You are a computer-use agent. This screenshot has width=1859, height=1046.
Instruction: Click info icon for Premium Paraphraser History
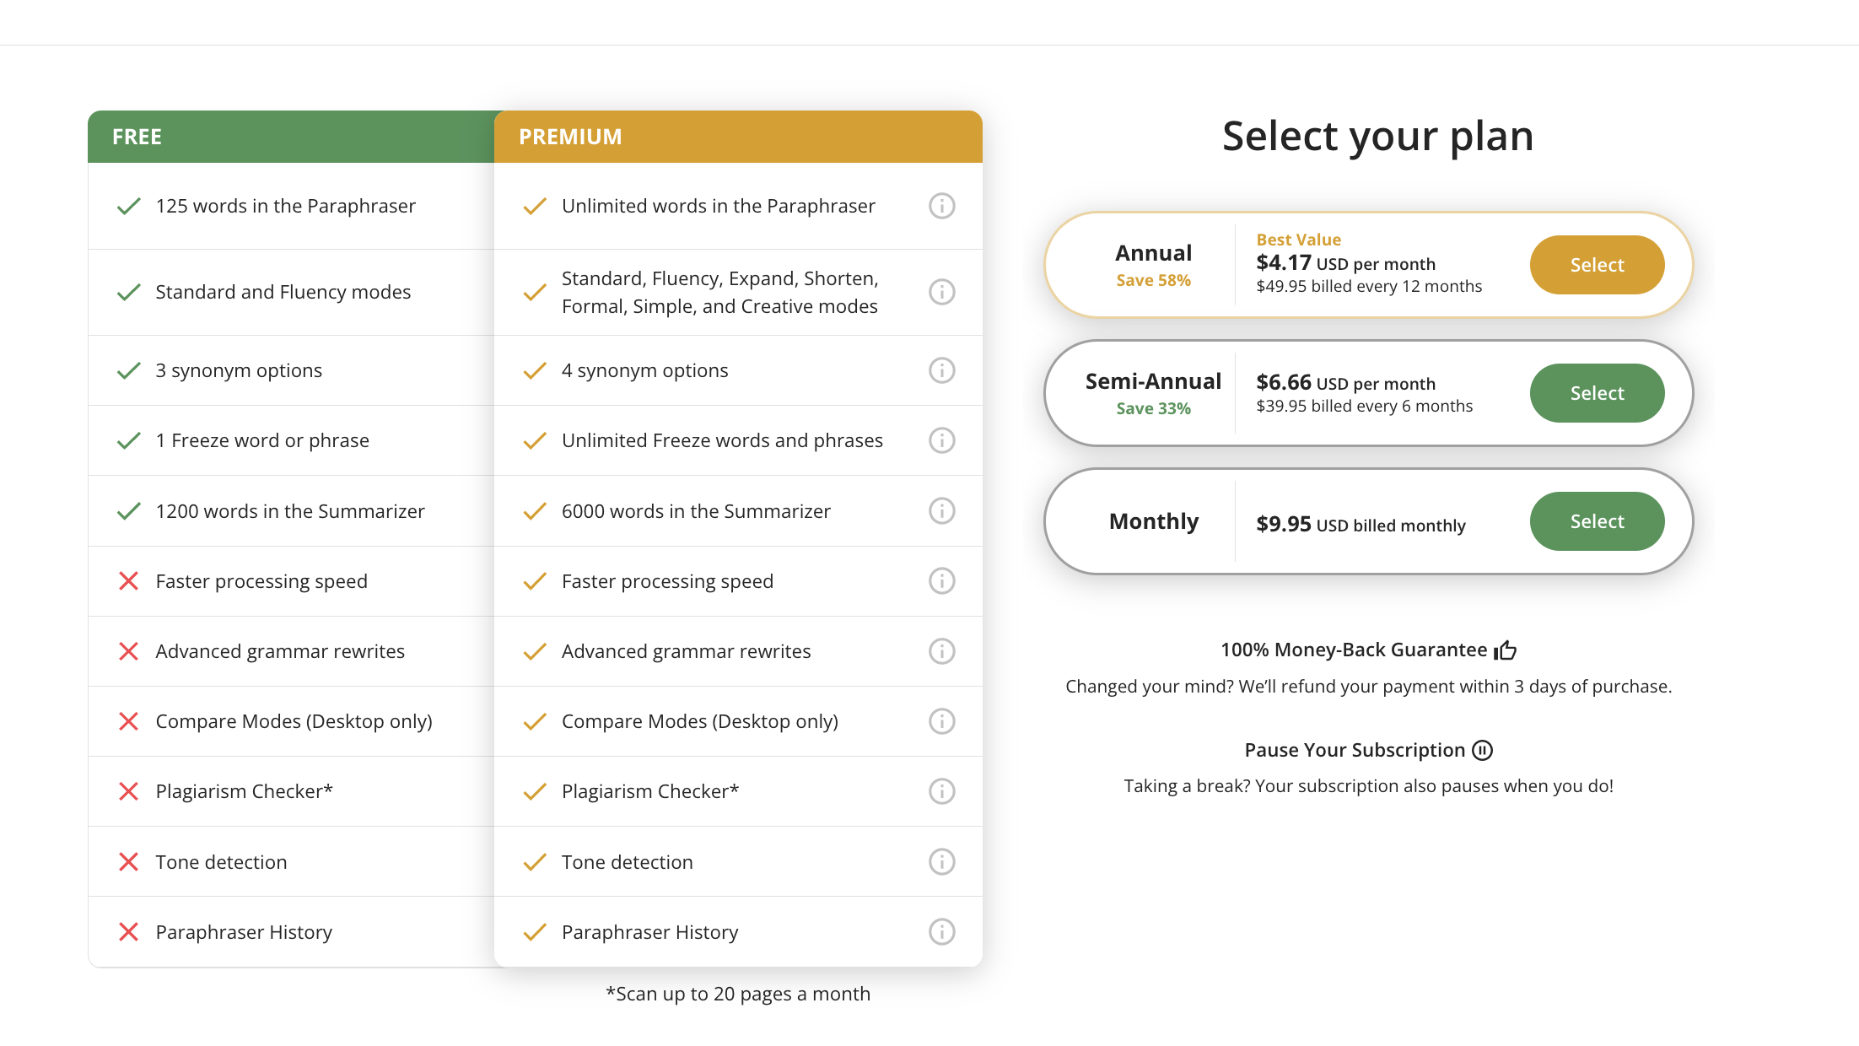[x=941, y=932]
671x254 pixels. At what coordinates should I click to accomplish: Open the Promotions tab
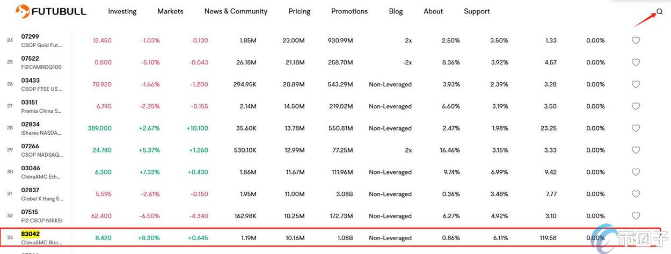coord(349,11)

Task item | No pictures belong in the copy; output every record exactly.

Response below |
You are a computer-use agent. This screenshot has width=1859, height=1046.
Instruction: Click info icon for Premium Paraphraser History
[x=941, y=932]
671x254 pixels. At what coordinates should I click to accomplish: Open the Promotions tab
coord(349,11)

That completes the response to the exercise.